Blandine Legal Dornez s’est engagée à raconter aux lecteurs du Nénuphar,
ses souvenirs de jeunesse à Sainte-Geneviève, son village natal.

Février 1954

Cette année-là, le printemps est arrivé assez tôt. Le 28 février, nous revenions de l’hôpital avec notre deuxième bébé. La neige avait fondu assez vite et il y avait de l’eau partout sur les chemins.

Notre deuxième fille était si petite que j’avais un peu peur de l’emmener chez-nous. Elle n’était pas prématurée, mais petite et bien en vie. Le soir, je plaçais son petit lit tout près du nôtre. De temps en temps, je passais mon bras à travers les barreaux pour vérifier si elle respirait. Dans la nuit, quand elle se réveillait pour boire, j’avais préparé des bouteilles de préparation pour nourrissons que je laissais au frais sur le cadre de la fenêtre dans notre chambre. Nous n’avions pas de frigo à cette époque. Je me rendais dans la cuisine et versais le lait dans un poêlon. Avec du papier journal froissé que je plaçais dans un rond du poêle, j’allumais une allumette et en quelques secondes le lait était chaud. Il faisait froid dans la maison et dès que ma petite était retournée dans le lit, avec plusieurs couvertures pour la tenir bien au chaud, j’allais dans la cave pour mettre une bûche ou deux dans la fournaise afin de nous donner de la chaleur dans notre vieille maison qui n’était pas isolée. Le jour, on gardait le poêle de la cuisine et la fournaise à bois en marche continuellement.
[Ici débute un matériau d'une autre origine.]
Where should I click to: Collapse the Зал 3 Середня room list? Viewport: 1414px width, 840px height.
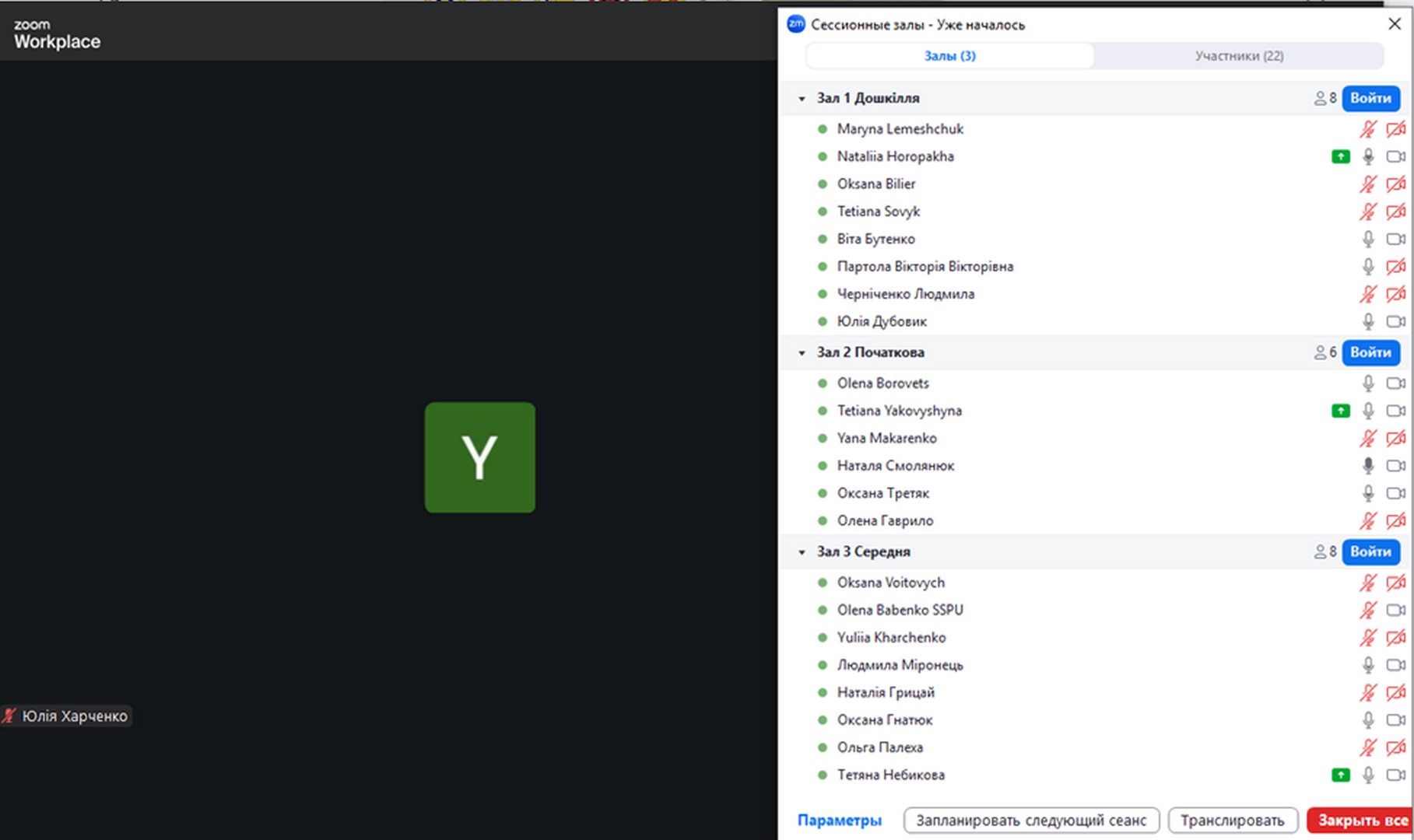pyautogui.click(x=802, y=552)
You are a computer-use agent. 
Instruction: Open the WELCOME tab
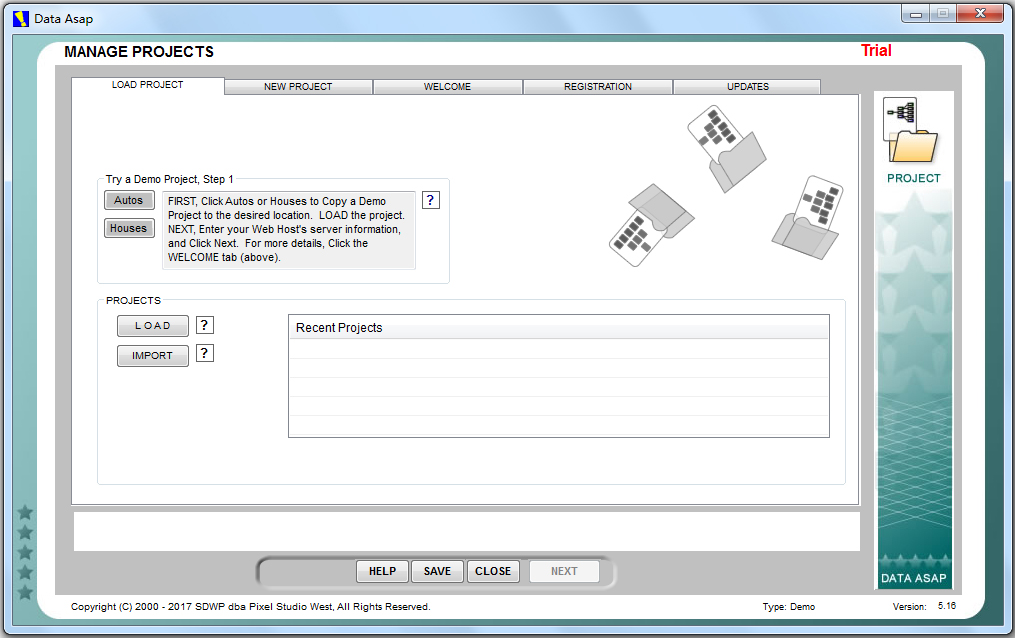[x=447, y=87]
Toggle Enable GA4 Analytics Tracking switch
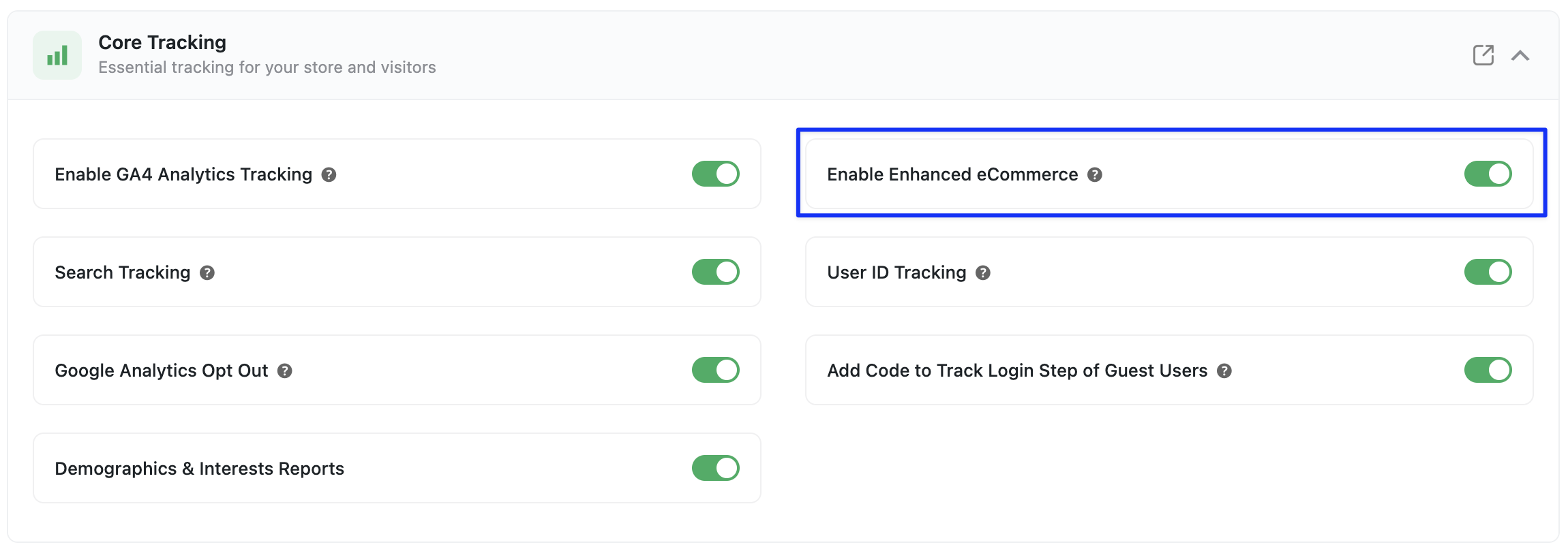This screenshot has height=549, width=1568. (716, 174)
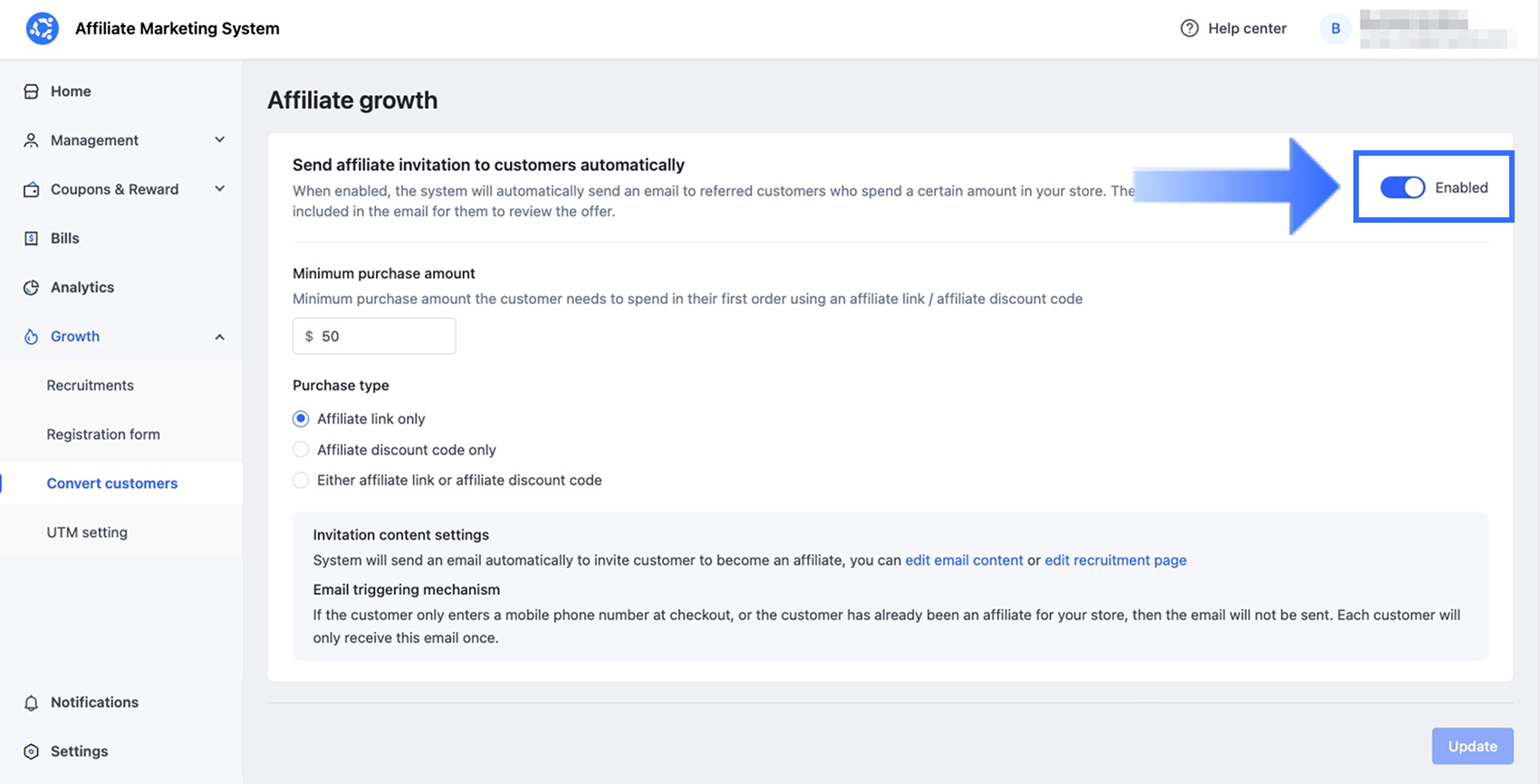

Le lendemain de notre arrivée de l’hôpital, ça cogne à la porte. C’était ma belle-sœur qui demeurait tout près et qui venait m’offrir de donner le bain à ma petite. La veille, elle était venue voir mon bébé et avait dû remarquer que j’étais très fatiguée. Quel beau geste! Je l’ai remerciée et le soir avant de m’endormir, je remerciai aussi le Seigneur pour ce bel acte de charité. Elle est revenue à quelques reprises... elle ne s’en souvient pas, mais moi, je n’ai jamais oublié ses bontés.